CIS Service Disruption Notification Procedures
Statement and Purpose
Notification Procedures
Routine Updates, Patches, and Operational Tasks
CIS review and approval
- These types of tasks should be reviewed in advance by CIS Directors and teams. If the type of task is likely to be noticed and/or changes the basic operations or function of a system or resource, the recommended changes should be reviewed during the weekly CIS Change Control meetings (generally Tuesday morning).
- Broad categories of routine tasks might be reviewed and approved only occasionally. Only when there are substantial changes in the type of activity or level of impact would they require additional review.

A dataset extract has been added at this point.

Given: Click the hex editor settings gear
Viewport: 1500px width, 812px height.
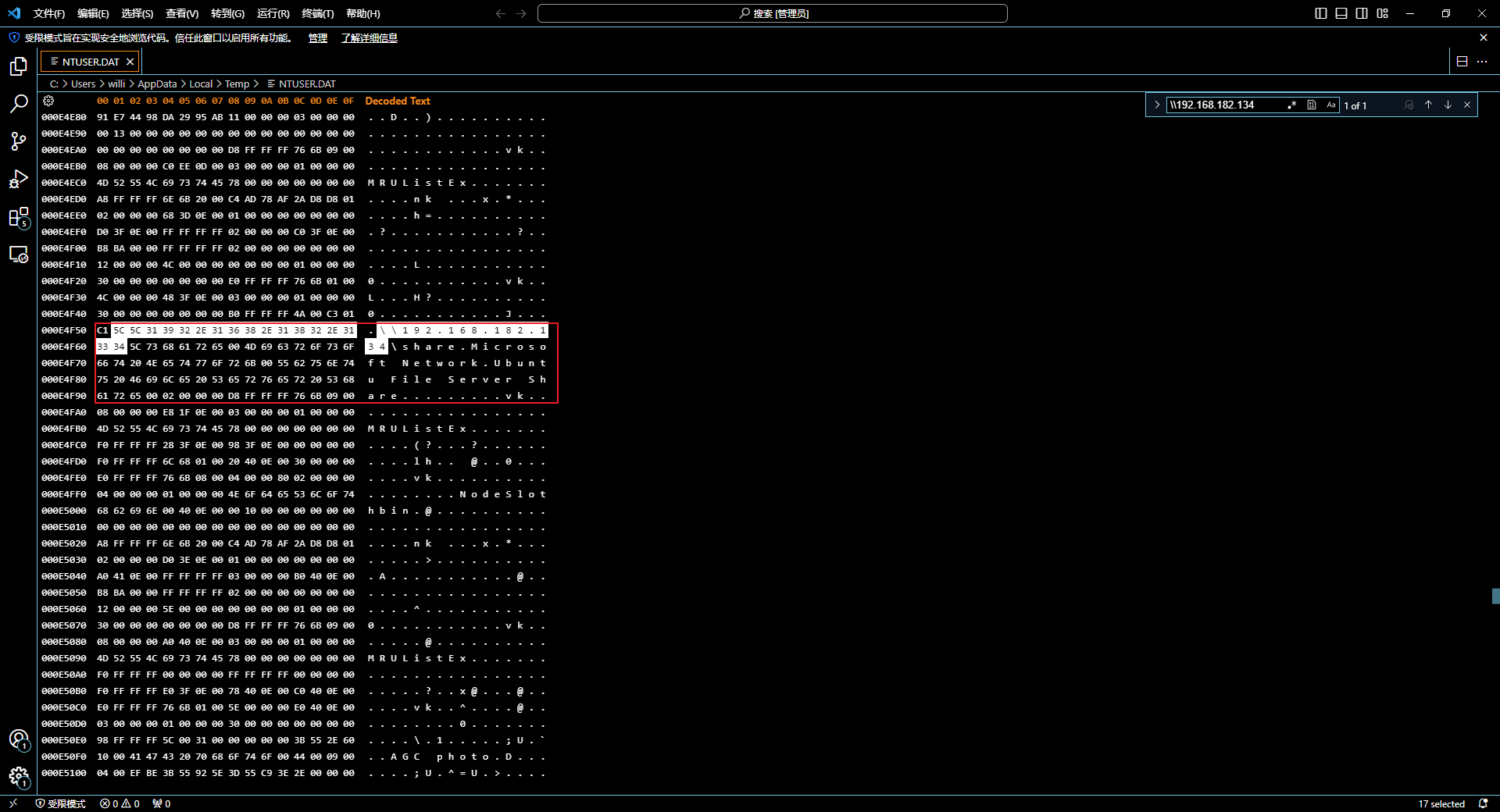Looking at the screenshot, I should coord(48,101).
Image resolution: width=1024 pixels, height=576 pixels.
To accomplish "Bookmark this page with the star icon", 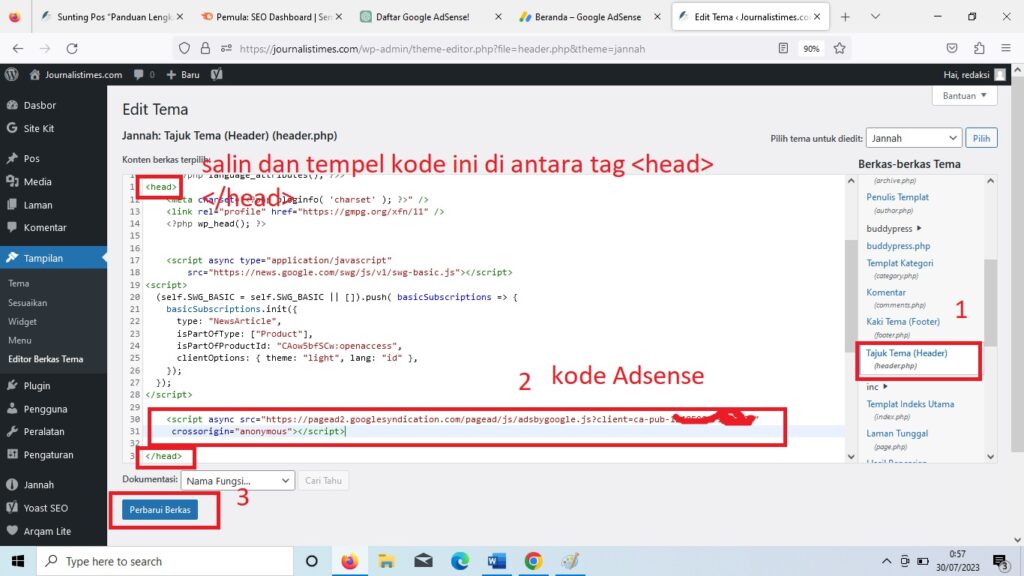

- The tasks in this category might fall into several maintenance areas including security, performance, application patches from vendors, software or hardware updates, drivers, system level tools (SMS, ePO, etc…), data backups or restores.
Level of disruption
- Routine tasks affecting Critical, Essential or Departmental resources (defined below) should be scheduled for the Weekly Maintenance Window (see below) whenever possible.
- Routine tasks that impact individual or personal computing resources should be scheduled for off-hours (nightly reboot, system scans, patches and updates) whenever possible.
- The changes or impacts that a normal user would experience should be predictable, requiring minimal training or explanation, and not likely to seriously impact work or productivity.
Reasonable testing, planning and coordination
- It is expected that tasks in this categories are reviewed and tested, prior to being deployed on wide-scale levels. Testing within CIS and limited departments may be needed before pushing out to all of campus.
- Reasonable coordination for these routine tasks should be completed with other CIS teams and activities that might be planned. Cross-team coordination is maintained via the weekly CIS Change Control meeting.
Notification procedures
- Tasks that fall into this category should be expected and common-place to most campus users. Additional user communication is not required. Regular contact and input from campus users is important to assess whether the operational tasks performed are predictable and expected. When additional communication is needed, focus the information narrowly to the audience that will be impacted directly. Specific distribution lists can assist with this.
- There may be the need for an occasional “general update” to campus users from CIS regarding the types of tasks that are routinely performed in this category. Such tasks are communicated to campus via the CIS Technology Blog.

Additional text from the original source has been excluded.